» THE PROBLEM
An acceptable answer repeats exactly the line with "You are a computer-use" and each line after it through the end of the entries, and includes nothing else.

» TASK INPUTS
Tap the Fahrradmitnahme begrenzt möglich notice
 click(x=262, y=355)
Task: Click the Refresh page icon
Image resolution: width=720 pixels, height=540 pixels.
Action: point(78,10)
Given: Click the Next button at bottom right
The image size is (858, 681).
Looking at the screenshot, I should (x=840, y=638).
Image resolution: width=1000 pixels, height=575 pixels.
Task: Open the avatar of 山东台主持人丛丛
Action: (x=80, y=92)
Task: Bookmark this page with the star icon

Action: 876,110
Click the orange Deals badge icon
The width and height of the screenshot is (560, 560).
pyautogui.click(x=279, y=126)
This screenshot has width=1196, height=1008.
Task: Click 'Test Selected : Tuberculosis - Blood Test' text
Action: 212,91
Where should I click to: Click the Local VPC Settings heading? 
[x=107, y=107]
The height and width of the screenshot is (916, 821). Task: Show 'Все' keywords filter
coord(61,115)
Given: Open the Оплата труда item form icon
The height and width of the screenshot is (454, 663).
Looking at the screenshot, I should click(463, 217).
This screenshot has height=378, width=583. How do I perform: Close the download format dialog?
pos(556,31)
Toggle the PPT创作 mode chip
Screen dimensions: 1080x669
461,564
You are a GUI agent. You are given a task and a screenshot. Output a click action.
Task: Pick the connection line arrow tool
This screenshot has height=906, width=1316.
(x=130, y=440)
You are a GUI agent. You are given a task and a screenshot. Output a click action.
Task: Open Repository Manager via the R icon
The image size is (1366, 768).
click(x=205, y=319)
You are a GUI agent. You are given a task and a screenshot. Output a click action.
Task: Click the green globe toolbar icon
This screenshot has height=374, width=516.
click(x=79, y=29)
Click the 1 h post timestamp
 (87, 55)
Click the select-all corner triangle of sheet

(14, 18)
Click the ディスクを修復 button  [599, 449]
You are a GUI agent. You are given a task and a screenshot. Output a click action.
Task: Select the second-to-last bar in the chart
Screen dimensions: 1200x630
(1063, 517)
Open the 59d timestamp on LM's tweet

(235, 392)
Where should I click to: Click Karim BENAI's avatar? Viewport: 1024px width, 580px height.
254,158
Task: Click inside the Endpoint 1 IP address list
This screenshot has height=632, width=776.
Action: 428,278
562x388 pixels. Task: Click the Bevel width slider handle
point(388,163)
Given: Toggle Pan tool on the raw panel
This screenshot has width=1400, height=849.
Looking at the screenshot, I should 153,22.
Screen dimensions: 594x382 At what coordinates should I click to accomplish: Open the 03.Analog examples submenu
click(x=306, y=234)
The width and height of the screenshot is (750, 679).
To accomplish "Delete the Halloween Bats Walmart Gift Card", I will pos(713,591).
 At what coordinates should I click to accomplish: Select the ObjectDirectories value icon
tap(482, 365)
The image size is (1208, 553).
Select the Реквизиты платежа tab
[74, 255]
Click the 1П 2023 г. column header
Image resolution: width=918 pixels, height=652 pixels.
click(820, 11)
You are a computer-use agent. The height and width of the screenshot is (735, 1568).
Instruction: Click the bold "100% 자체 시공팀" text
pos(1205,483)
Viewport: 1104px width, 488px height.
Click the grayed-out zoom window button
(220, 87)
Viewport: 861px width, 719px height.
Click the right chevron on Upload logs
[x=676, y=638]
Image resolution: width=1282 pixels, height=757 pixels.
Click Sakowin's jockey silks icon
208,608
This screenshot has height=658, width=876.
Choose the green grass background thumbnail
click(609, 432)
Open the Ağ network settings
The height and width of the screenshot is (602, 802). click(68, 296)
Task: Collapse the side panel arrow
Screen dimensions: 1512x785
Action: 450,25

» TASK RESULT
You are a computer-use agent. The height and width of the screenshot is (735, 1568).
Instruction: Click the bold "100% 자체 시공팀" text
pos(1205,483)
Viewport: 1104px width, 488px height.
Click the grayed-out zoom window button
(220, 87)
Viewport: 861px width, 719px height.
Click the right chevron on Upload logs
[x=676, y=638]
Image resolution: width=1282 pixels, height=757 pixels.
Click Sakowin's jockey silks icon
208,608
This screenshot has height=658, width=876.
Choose the green grass background thumbnail
click(609, 432)
Open the Ağ network settings
The height and width of the screenshot is (602, 802). click(68, 296)
Task: Collapse the side panel arrow
Screen dimensions: 1512x785
Action: 450,25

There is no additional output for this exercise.